Seis semanas mais tarde, dizem-nos, estava na provín­cia de Anhwei. Era-lhe longa demais a viagem? Ou havia novas privações? Como intelectual não-reformado e sem direitos civis, era o tratamento que recebia menos que generoso? Ou sua enfermidade atacou de novo repentina­mente? Não temos detalhes. Não sabemos se contou com qualquer companheirismo cristão no final. Tudo o que sabemos é que no dia 1 de Junho de 1972, em seu sexagésimo-nono ano, passou para a agradável presença de seu Senhor.

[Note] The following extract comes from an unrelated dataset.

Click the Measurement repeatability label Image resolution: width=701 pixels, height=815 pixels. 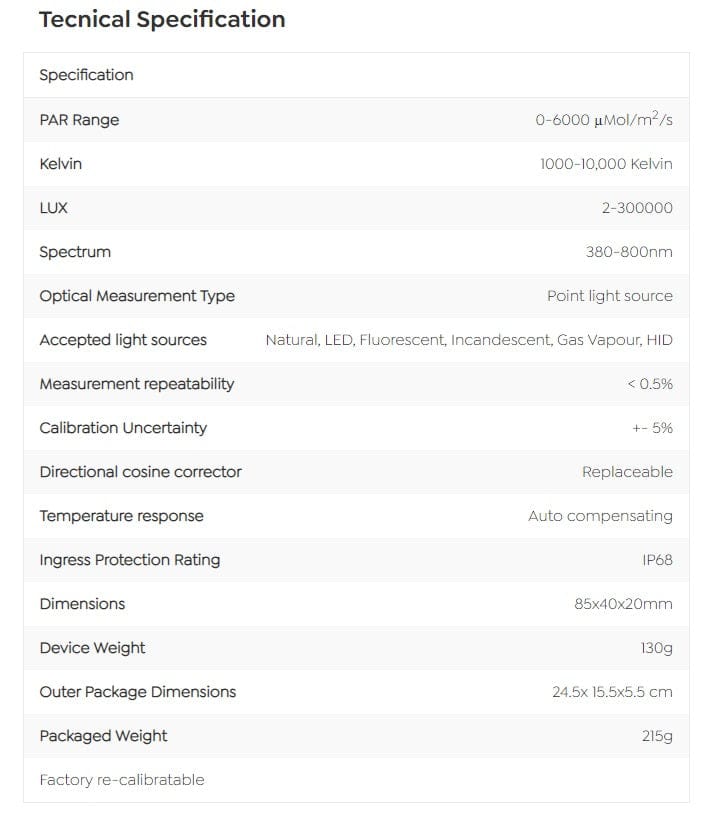point(136,384)
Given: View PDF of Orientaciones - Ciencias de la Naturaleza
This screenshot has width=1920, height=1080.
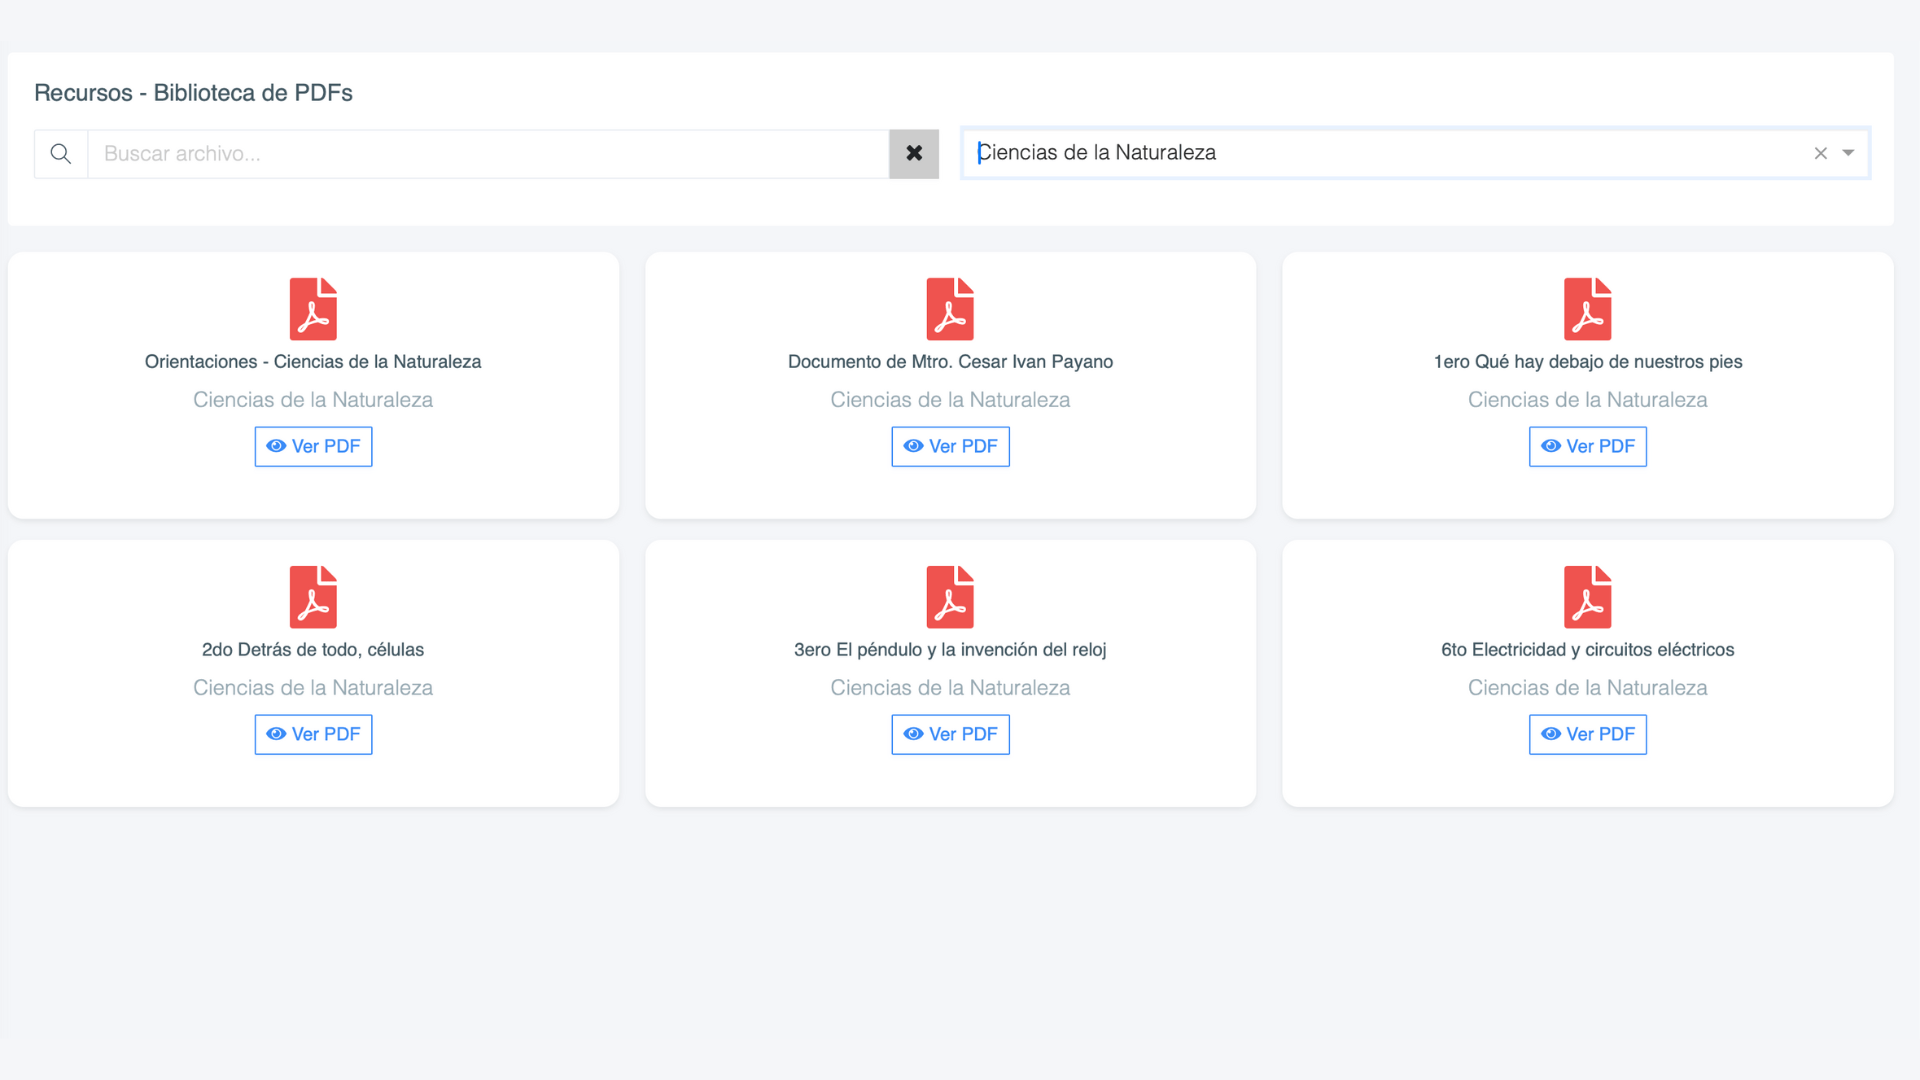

É da leitura atenta de sua última carta que emerge algo mais. Aceita sua situação e fala da luz do sol que pode entrar de fora e fazer algo para modificar um pouco. E então, naturalmente, conclui com uma nota de bem-vinda alegria e os que o conheceram sentirão que isto está inteiramente de acordo com a sua personalidade. Não há auto-compaixão, porque sua preocupação é com a destinatária da carta, no sentido de que a alegria interior que está experimentando seja a experiência dela também. Lembremo-nos de que não pôde mencionar o nome de Deus. A carta seria censurada e bem poderia ser destruída.

Por isso, faz algo mais. Ao expressar o desejo de que seu coração (dela) "esteja cheio de alegria", emprega quatro caracteres: hsi-Joh, "alegria", e man-tsu, "completa". Po­demos, talvez, detectar aqui um piscar de olhos? Porque se trata dos quatro caracteres empregados para traduzir as palavras de Jesus a Seus discípulos: "Pedi e recebereis, para que a vossa alegria seja completa."

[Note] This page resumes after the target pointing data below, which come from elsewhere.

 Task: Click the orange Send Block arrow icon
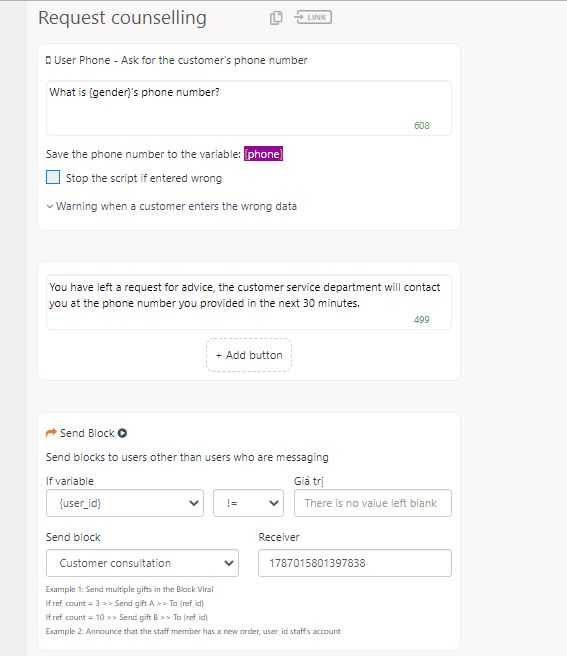click(x=51, y=433)
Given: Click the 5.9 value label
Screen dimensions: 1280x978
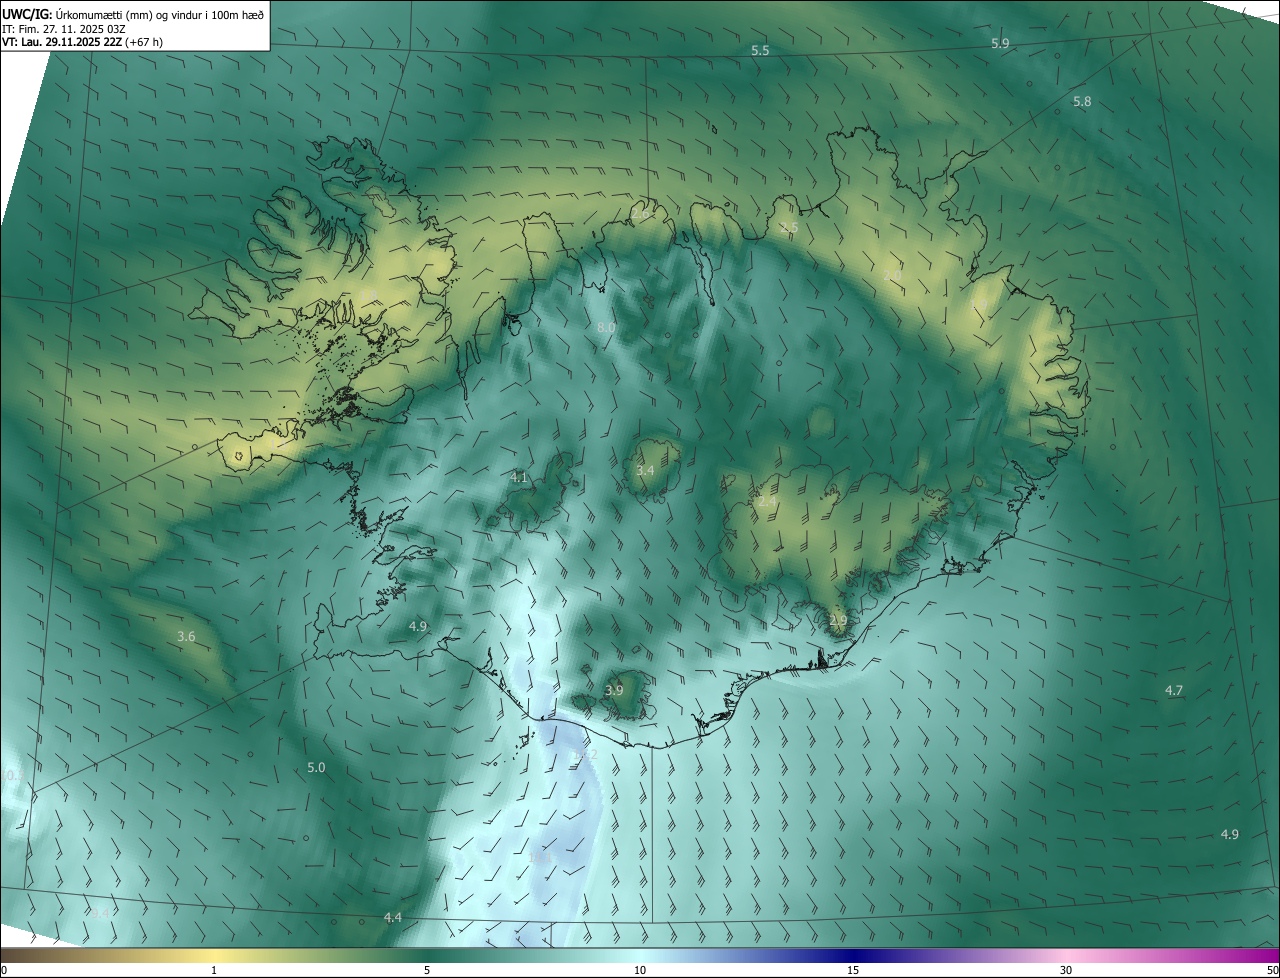Looking at the screenshot, I should click(x=1000, y=43).
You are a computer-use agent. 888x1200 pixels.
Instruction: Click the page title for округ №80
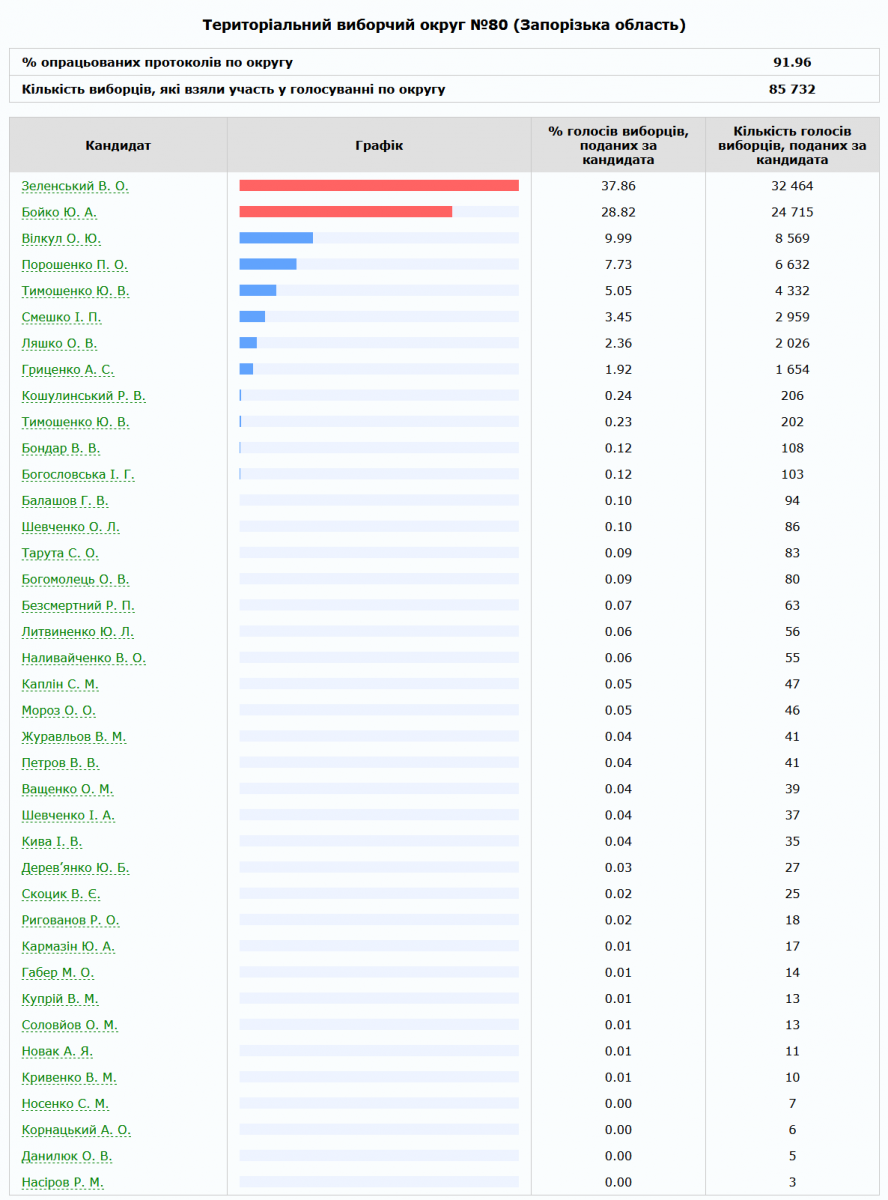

Esta é, pois, a mensagem em código para todos nós: "Pedi!" Visto que Deus está sempre ali no Invisível, não há situação alguma nesta terra na qual você e eu sejamos impotentes para fazer qualquer coisa. Quer algemados por inimigos ou impedidos pelas circunstâncias, quer totalmen­te paralisados ou trancados dentro de quatro paredes em solitária escuridão, podemos orar, podemos apelar a Ele, podemos pedir. Certamente, receberemos. Deus atuará de novo. Se continuarmos pedindo, nossa tristeza se trans­formará em insuperável alegria. "E a vossa alegria nin­guém poderá tirar."